One worker, who had been at the factory for 21 years, said, “It’s a life changing reduction in annual wages. It’s devastating, I’m in a state of despair, to be honest. Basically, it’s a 20 percent cut in my annual salary, my pension has been destroyed and I’m changing from what was OK as a shift pattern to a crappy shift pattern.”
Another worker, who has been at the factory for 28 years, had been looking forward to retiring. Thanks to the changing contracts, they said, “I can’t retire for another ten to 15 years. That’s just been snatched away – there’s no chance now of taking it to 65 without any losses.
“We make soluble coffee, which is up due to Covid, but also it’s on a marked increase anyway. It’s just to cream as much profit as they can at the top for the very wealthy, and to hit the workers who actually make the products.”

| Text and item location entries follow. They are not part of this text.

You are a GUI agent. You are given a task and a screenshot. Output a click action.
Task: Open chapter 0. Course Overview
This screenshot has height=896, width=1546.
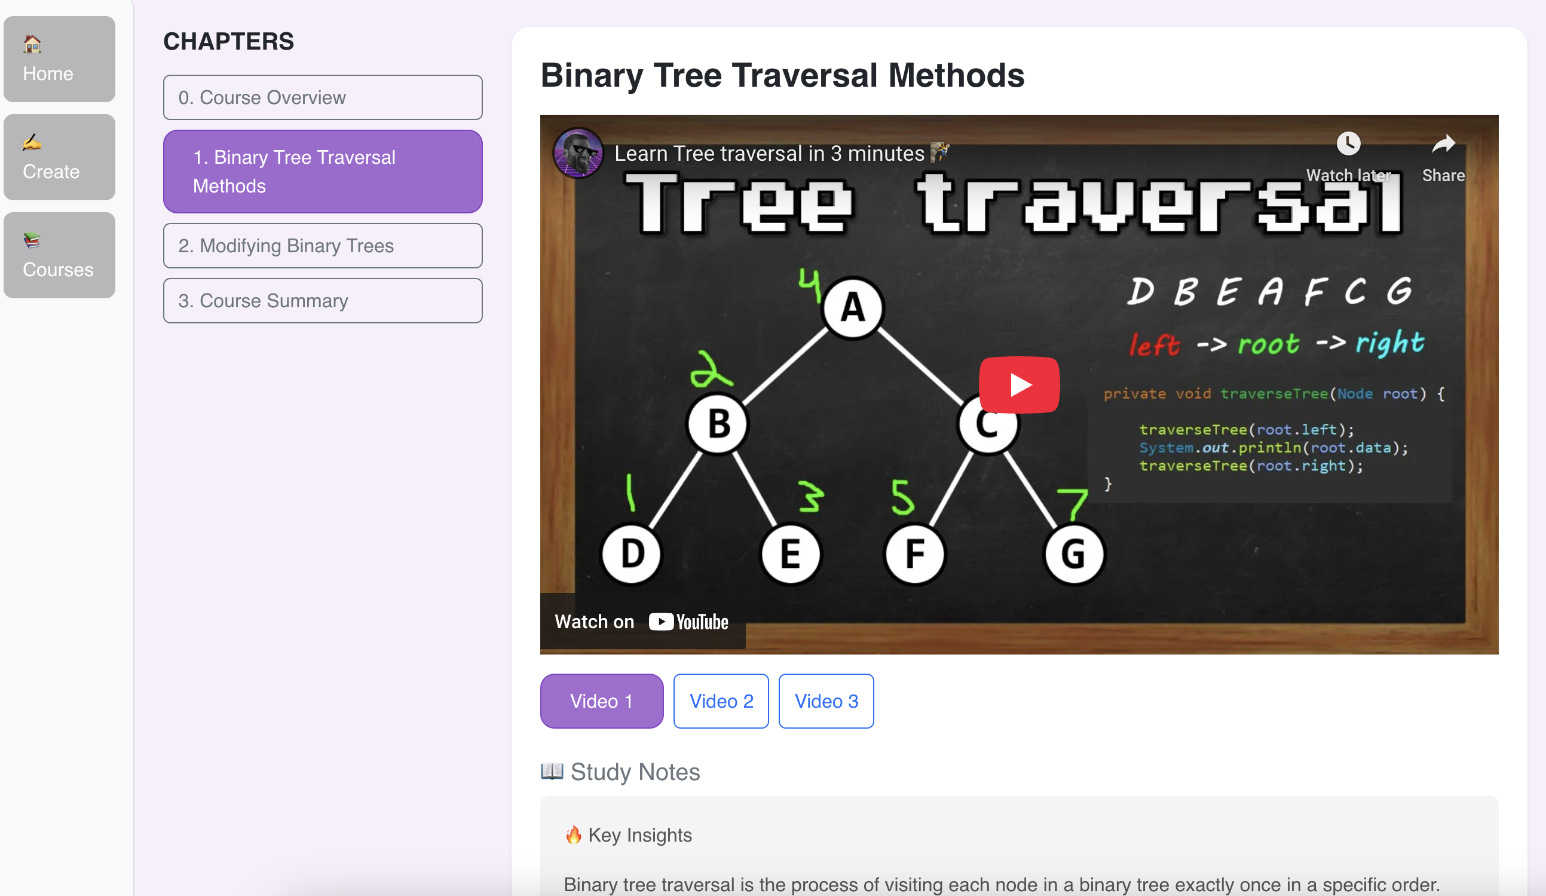tap(323, 98)
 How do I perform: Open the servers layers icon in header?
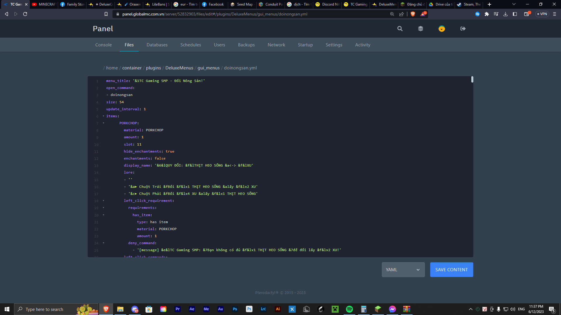(x=420, y=29)
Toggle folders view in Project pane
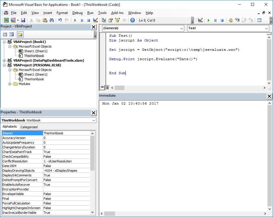The width and height of the screenshot is (273, 217). (20, 34)
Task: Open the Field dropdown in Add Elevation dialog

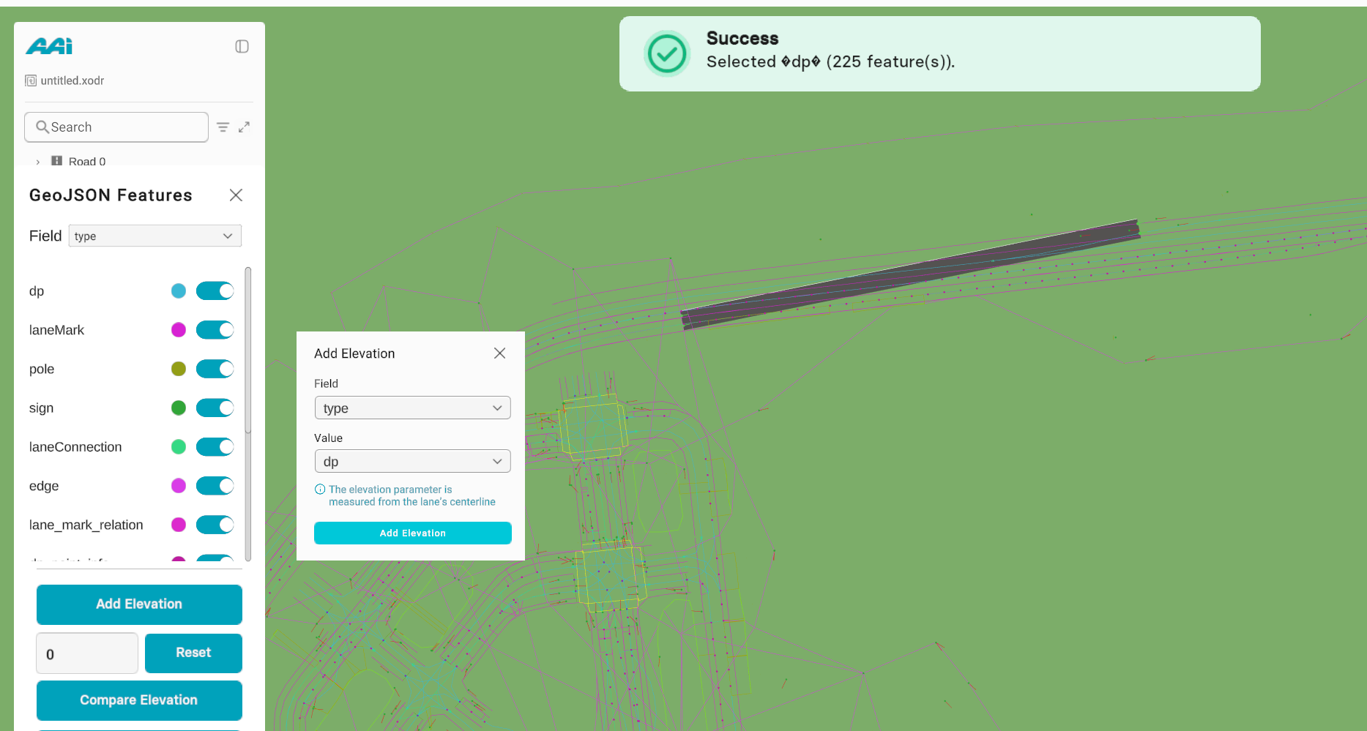Action: (412, 408)
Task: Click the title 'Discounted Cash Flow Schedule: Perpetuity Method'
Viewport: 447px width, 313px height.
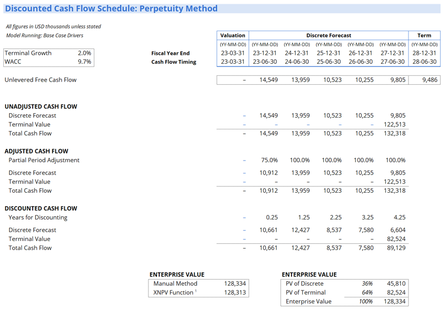Action: (111, 9)
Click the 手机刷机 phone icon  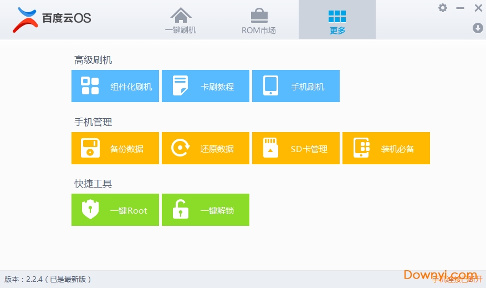pos(270,86)
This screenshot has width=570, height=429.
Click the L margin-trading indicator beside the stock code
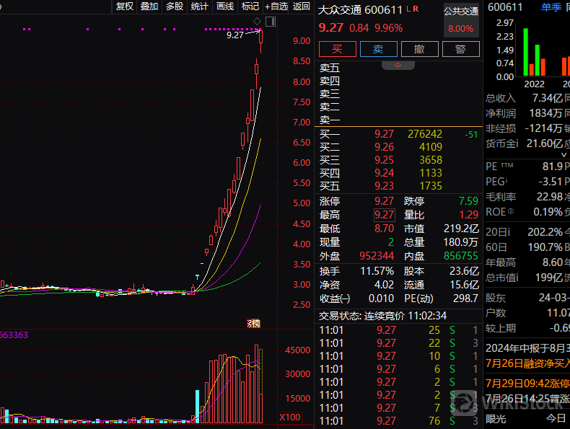(x=409, y=9)
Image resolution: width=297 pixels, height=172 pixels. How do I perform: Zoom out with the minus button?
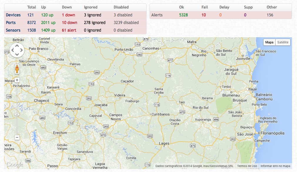pyautogui.click(x=17, y=137)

A third worker said, “[I’m] disappointed to be treated like this. It’s a family firm for me – my wife works here. I’ve got a couple of cousins who work here, who are here today. My grandparents moved from Birmingham when this place opened 60 years ago, so I’ve got links to this place from the day it opened. So to be treated like this when my family has given so much to this [factory] in its various guises is disappointing.
“Everything I’ve been planning over the last five years, literally overnight has gone. I’ve now got to re-evaluate and re-jig my whole life basically to retire, not when I wanted to, [which was] hopefully earlier than 65. But the way things are going, will I be retiring at 65, 67 or 70?”
JDE told VICE World News that “there is an overwhelming need to reset Banbury manufacturing because it is not competitive compared to other factories. We have been talking to Unite and our associates since 2019 about resetting working practices that have not changed in decades. Our proposals do not include any redundancies and the current proposals see the majority gain financially with compensation for those who are financially impacted”.
Unite has claimed that JDE’s method of consulting workers with a series of aggressive one-on-one interviews amounts to intimidation. “Some workers, male and female, have been reduced to tears by bullying bosses,” said Unite. Numerous workers confirmed this to VICE World News.
A worker on the negotiating committee said, “Some of the ways the meetings were handled were disgraceful. The conduct of the management was shocking, to be quite honest. Some of the managers, the way they conducted themselves was fantastic, they showed empathy, showed compassion, but… you know, there are people’s lives changing. Some people are losing over £10,000 a year, but the way some of these management treated people, it was just like, ‘I don’t care.’”
JDE said, “We completely reject any allegations of intimidation. We have followed the appropriate legal process with planned individual consultations for impacted associates – all associates had the right to be accompanied by a representative if they wished.”